Character for character, give back every line below.

# Pixel coordinate grounding data
....

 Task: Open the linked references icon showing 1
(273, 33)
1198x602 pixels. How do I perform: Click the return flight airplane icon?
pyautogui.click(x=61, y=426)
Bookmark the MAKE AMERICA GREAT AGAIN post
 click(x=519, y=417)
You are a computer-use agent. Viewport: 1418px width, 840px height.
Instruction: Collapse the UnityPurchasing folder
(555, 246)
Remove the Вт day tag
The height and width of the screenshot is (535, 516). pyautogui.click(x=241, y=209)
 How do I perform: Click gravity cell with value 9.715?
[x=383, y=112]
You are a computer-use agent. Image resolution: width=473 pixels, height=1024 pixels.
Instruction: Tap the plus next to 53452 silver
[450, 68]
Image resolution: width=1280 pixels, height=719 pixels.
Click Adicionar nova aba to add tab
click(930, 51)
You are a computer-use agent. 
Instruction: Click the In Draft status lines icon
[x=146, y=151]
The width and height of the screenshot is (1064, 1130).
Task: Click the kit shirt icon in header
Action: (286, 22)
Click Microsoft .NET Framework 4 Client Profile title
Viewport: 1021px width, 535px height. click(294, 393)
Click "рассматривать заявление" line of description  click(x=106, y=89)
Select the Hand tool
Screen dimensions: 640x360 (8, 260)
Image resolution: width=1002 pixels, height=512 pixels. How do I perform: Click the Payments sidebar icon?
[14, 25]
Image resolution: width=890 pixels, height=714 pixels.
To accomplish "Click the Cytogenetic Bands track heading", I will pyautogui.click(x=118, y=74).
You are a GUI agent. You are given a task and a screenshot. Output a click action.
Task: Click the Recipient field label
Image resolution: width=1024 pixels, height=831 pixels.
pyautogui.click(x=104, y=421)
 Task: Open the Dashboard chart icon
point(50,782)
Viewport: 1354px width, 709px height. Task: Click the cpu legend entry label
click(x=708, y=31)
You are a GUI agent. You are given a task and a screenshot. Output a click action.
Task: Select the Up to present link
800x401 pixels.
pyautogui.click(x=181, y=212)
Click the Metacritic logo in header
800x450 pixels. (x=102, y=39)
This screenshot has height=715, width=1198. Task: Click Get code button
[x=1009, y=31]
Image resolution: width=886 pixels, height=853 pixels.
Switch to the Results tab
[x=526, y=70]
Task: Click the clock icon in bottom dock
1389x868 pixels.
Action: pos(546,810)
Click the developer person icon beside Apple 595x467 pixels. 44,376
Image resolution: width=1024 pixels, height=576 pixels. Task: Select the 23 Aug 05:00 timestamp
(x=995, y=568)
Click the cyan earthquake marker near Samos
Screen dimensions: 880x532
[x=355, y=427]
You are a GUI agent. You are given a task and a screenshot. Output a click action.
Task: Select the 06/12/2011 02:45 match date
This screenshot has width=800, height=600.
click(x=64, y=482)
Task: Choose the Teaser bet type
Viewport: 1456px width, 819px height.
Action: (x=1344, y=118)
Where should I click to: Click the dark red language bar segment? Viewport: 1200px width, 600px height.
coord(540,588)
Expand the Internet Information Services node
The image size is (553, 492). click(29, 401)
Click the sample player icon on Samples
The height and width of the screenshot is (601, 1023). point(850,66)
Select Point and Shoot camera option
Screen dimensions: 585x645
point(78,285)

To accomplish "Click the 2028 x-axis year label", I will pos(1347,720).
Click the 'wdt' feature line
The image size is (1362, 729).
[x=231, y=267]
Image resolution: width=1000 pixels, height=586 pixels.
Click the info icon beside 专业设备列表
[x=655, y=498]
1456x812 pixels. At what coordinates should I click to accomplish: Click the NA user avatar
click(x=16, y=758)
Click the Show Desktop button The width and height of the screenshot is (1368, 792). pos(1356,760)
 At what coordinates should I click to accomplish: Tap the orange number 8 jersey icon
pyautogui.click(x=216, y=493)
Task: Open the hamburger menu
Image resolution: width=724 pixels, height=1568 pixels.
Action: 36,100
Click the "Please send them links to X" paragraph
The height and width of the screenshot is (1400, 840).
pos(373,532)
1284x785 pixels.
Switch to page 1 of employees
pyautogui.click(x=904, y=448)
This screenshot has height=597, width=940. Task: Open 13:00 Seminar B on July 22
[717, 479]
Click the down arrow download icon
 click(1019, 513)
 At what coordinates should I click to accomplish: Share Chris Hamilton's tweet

....

# Solution below
 Task: Open the linked references icon showing 1
(273, 33)
1198x602 pixels. How do I perform: Click the return flight airplane icon?
pyautogui.click(x=61, y=426)
Bookmark the MAKE AMERICA GREAT AGAIN post
 click(x=519, y=417)
You are a computer-use agent. Viewport: 1418px width, 840px height.
Instruction: Collapse the UnityPurchasing folder
(555, 246)
Remove the Вт day tag
The height and width of the screenshot is (535, 516). pyautogui.click(x=241, y=209)
 How do I perform: Click gravity cell with value 9.715?
[x=383, y=112]
You are a computer-use agent. Image resolution: width=473 pixels, height=1024 pixels.
Instruction: Tap the plus next to 53452 silver
[450, 68]
Image resolution: width=1280 pixels, height=719 pixels.
Click Adicionar nova aba to add tab
click(930, 51)
You are a computer-use agent. 
Instruction: Click the In Draft status lines icon
[x=146, y=151]
The width and height of the screenshot is (1064, 1130).
Task: Click the kit shirt icon in header
Action: (286, 22)
Click Microsoft .NET Framework 4 Client Profile title
Viewport: 1021px width, 535px height. click(294, 393)
Click "рассматривать заявление" line of description  click(x=106, y=89)
Select the Hand tool
Screen dimensions: 640x360 (8, 260)
Image resolution: width=1002 pixels, height=512 pixels. How do I perform: Click the Payments sidebar icon?
[14, 25]
Image resolution: width=890 pixels, height=714 pixels.
To accomplish "Click the Cytogenetic Bands track heading", I will pyautogui.click(x=118, y=74).
You are a GUI agent. You are given a task and a screenshot. Output a click action.
Task: Click the Recipient field label
Image resolution: width=1024 pixels, height=831 pixels.
pyautogui.click(x=104, y=421)
 Task: Open the Dashboard chart icon
point(50,782)
Viewport: 1354px width, 709px height. Task: Click the cpu legend entry label
click(x=708, y=31)
You are a GUI agent. You are given a task and a screenshot. Output a click action.
Task: Select the Up to present link
800x401 pixels.
pyautogui.click(x=181, y=212)
Click the Metacritic logo in header
800x450 pixels. (x=102, y=39)
This screenshot has height=715, width=1198. Task: Click Get code button
[x=1009, y=31]
Image resolution: width=886 pixels, height=853 pixels.
Switch to the Results tab
[x=526, y=70]
Task: Click the clock icon in bottom dock
1389x868 pixels.
Action: pos(546,810)
Click the developer person icon beside Apple 595x467 pixels. 44,376
Image resolution: width=1024 pixels, height=576 pixels. Task: Select the 23 Aug 05:00 timestamp
(x=995, y=568)
Click the cyan earthquake marker near Samos
Screen dimensions: 880x532
[x=355, y=427]
You are a GUI agent. You are given a task and a screenshot. Output a click action.
Task: Select the 06/12/2011 02:45 match date
This screenshot has width=800, height=600.
click(x=64, y=482)
Task: Choose the Teaser bet type
Viewport: 1456px width, 819px height.
Action: (x=1344, y=118)
Where should I click to: Click the dark red language bar segment? Viewport: 1200px width, 600px height.
coord(540,588)
Expand the Internet Information Services node
The image size is (553, 492). click(29, 401)
Click the sample player icon on Samples
The height and width of the screenshot is (601, 1023). point(850,66)
Select Point and Shoot camera option
Screen dimensions: 585x645
point(78,285)

To accomplish "Click the 2028 x-axis year label", I will pos(1347,720).
Click the 'wdt' feature line
The image size is (1362, 729).
[x=231, y=267]
Image resolution: width=1000 pixels, height=586 pixels.
Click the info icon beside 专业设备列表
[x=655, y=498]
1456x812 pixels. At what coordinates should I click to accomplish: Click the NA user avatar
click(x=16, y=758)
Click the Show Desktop button The width and height of the screenshot is (1368, 792). pos(1356,760)
 At what coordinates should I click to accomplish: Tap the orange number 8 jersey icon
pyautogui.click(x=216, y=493)
Task: Open the hamburger menu
Image resolution: width=724 pixels, height=1568 pixels.
Action: 36,100
Click the "Please send them links to X" paragraph
The height and width of the screenshot is (1400, 840).
pos(373,532)
1284x785 pixels.
Switch to page 1 of employees
pyautogui.click(x=904, y=448)
This screenshot has height=597, width=940. Task: Open 13:00 Seminar B on July 22
[717, 479]
Click the down arrow download icon
 click(1019, 513)
 At what coordinates should I click to accomplish: Share Chris Hamilton's tweet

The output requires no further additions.